Stored items from a collection:
○ ○ ○ ○ ○ ○ ○

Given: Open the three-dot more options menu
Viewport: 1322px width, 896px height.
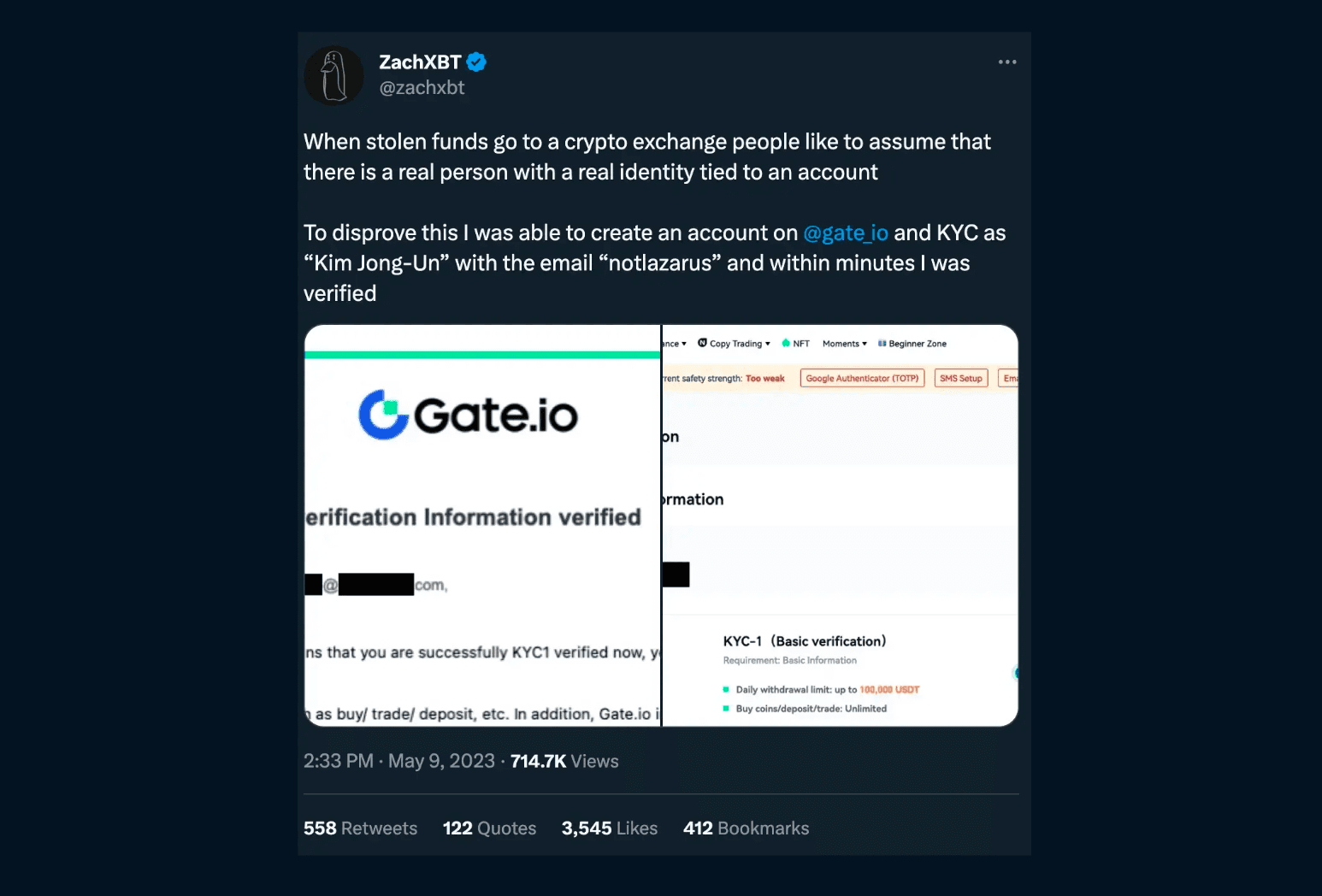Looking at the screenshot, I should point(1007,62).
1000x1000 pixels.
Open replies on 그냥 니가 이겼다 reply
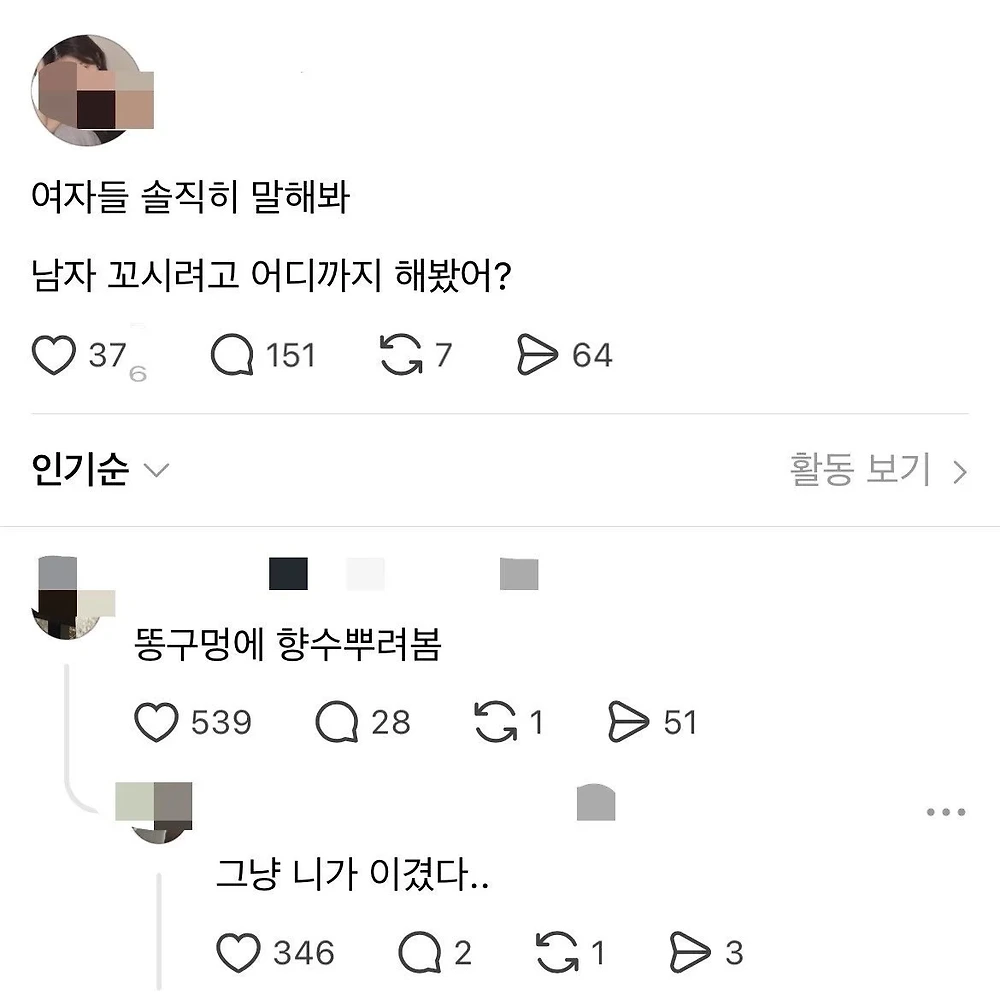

○ ○ ○ ○ ○ ○ ○

» Task goal
The records above must be repeated exactly, minus their pictures.

» Answer to this problem
Given: Open the three-dot more options menu
Viewport: 1322px width, 896px height.
Looking at the screenshot, I should point(1007,62).
1000x1000 pixels.
Open replies on 그냥 니가 이겼다 reply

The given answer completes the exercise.